Volterra is a charming town situated in the province of Pisa, not far from Firenze, Siena and the coast as well. It’s well known for its Etruscan origins and for the many remains belonging to this era. In the past years it was also mentioned in one of Stephenie Meyer’s book: Twilight – New Moon as a town full of Volturi vampires. Therefore you can find many vampire/blood related souvenirs there.

Velathri, the Etruscan name of the town, was one of the twelve main towns that belonged to the Etruscan confederation; at the end of the 4th century BC, the 7300 meters long fortification walls were built up to protect not only the urban center, but also the surrounding fountains, cultivated fields and pastures from foreign invasions. After the Frankish and Lombard dominions, Volterra passed under Roman control and changed its name into Volaterrae (where the modern name comes from); later, it fell under Florentine supremacy until the town passed under the Grand Duchy of Tuscany before finally becoming part of the Kingdom of Italy in 1860.

Today, Volterra is particularly renowned for its peculiar urban layout that reminds us of its Etruscan origins: people can still visit part of the majestic protective walls built during the 5th to 4th centuries BC – including the well-preserved Porta dell’Arco and Porta Diana, two gates for entering the city – as well as the Acropolis that houses several buildings and the foundations of two ancient temples. There are many Roman remains to visit as well, like the Roman Theater, dating back to the end of the first century AC, built in a natural amphiteatheater shape area.

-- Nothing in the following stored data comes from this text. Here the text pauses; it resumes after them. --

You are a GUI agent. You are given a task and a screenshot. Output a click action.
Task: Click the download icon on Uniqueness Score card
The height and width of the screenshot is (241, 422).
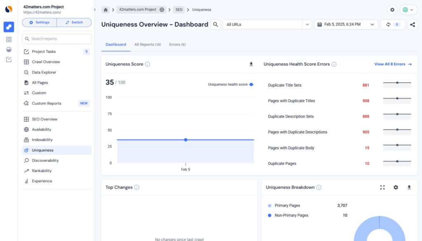251,64
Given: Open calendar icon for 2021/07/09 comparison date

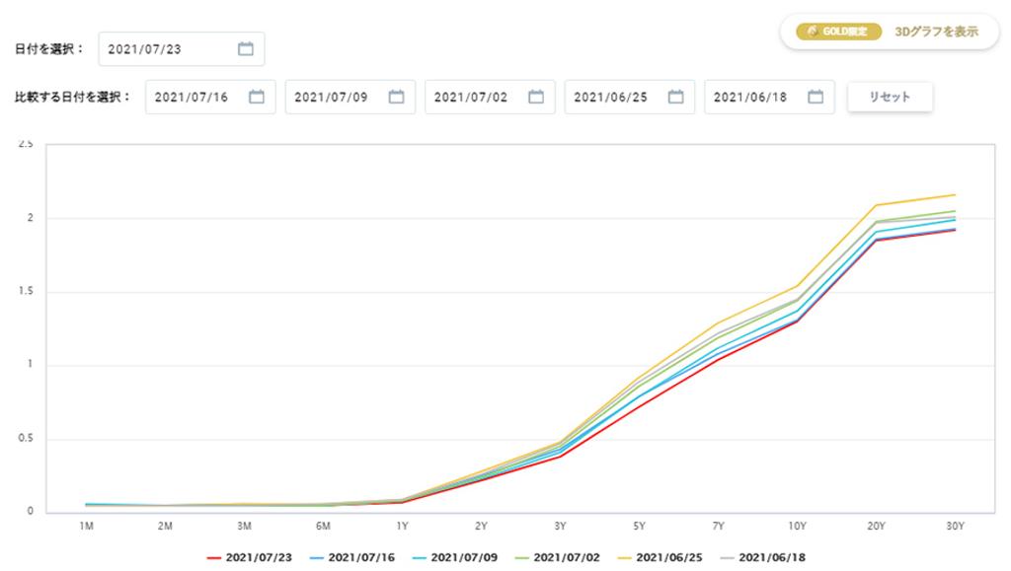Looking at the screenshot, I should [x=397, y=98].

  • The heart of the medieval town is Piazza dei Priori with the wonderful Palazzo dei Priori. Its façade has ancient emblems of marble and glazed earthenware. In the same square you will also find Palazzo Pretorio, whose tower is very ancient and is considered one of the first towers of the town. It’s traditionally known as the Tower of the Little Pig because at the top there is a small pig in stone placed on a shelf.
  • The Duomo or Cathedral is a Romanesque building of the XII century and it was constructed on the site of a previous church. It has a Romanesque façade and an entrance that was added in the 13th century. The interior was modified in the late 16th century in the Renaissance style and it has a richly decorated ceiling and several chapels with frescoes or wood panels, as well as a 12th century marble pulpit.
  • The Baptistery of the Cathedral stands opposite to it in the same square. It’s a 13th century structure and has an octagonal base. The façade is adorned with stripes of white and green marble, which are very common in Tuscany. The interior is simple, but it houses an exceptional piece of art: the octagonal marble baptismal font, sculptured by Sansovino in 1502.
  • The Roman Amphitheatre, constructed in the 1st century BCE (it’s opened in winter only on weekends; the rest of the year it’s open daily). Behind the theatre there are the remains of Roman baths, dating back to the 4th century AD and there are also remains of a Roman forum. During the Middle Ages these sites were part of a rubbish dump and were buried. Excavations began in 1951.
  • The Pinacoteca (Art Gallery) in Palazzo Minucci-Solaini is a gallery containing works by Tuscan artists from the 14th to 17th centuries, including the Deposition by Rosso Fiorentino.
  • The Cathedral of Santa Maria Assunta was enlarged in the 13th century after an earthquake. It houses a ciborium, a notable wood Deposition from 1228, a masterwork of Romanesque sculpture, and the Sacrament Chapel. Also noteworthy is the Addolorata Chapel, with a terracotta group attributed to Andrea della Robbia and a fresco of Riding Magi. In the nearby chapel, dedicated to the Very Holy Name of Jesus, is a table with Christ’s monogram, allegedly painted by Bernardino of Siena. The rectangular bell tower is from 1493.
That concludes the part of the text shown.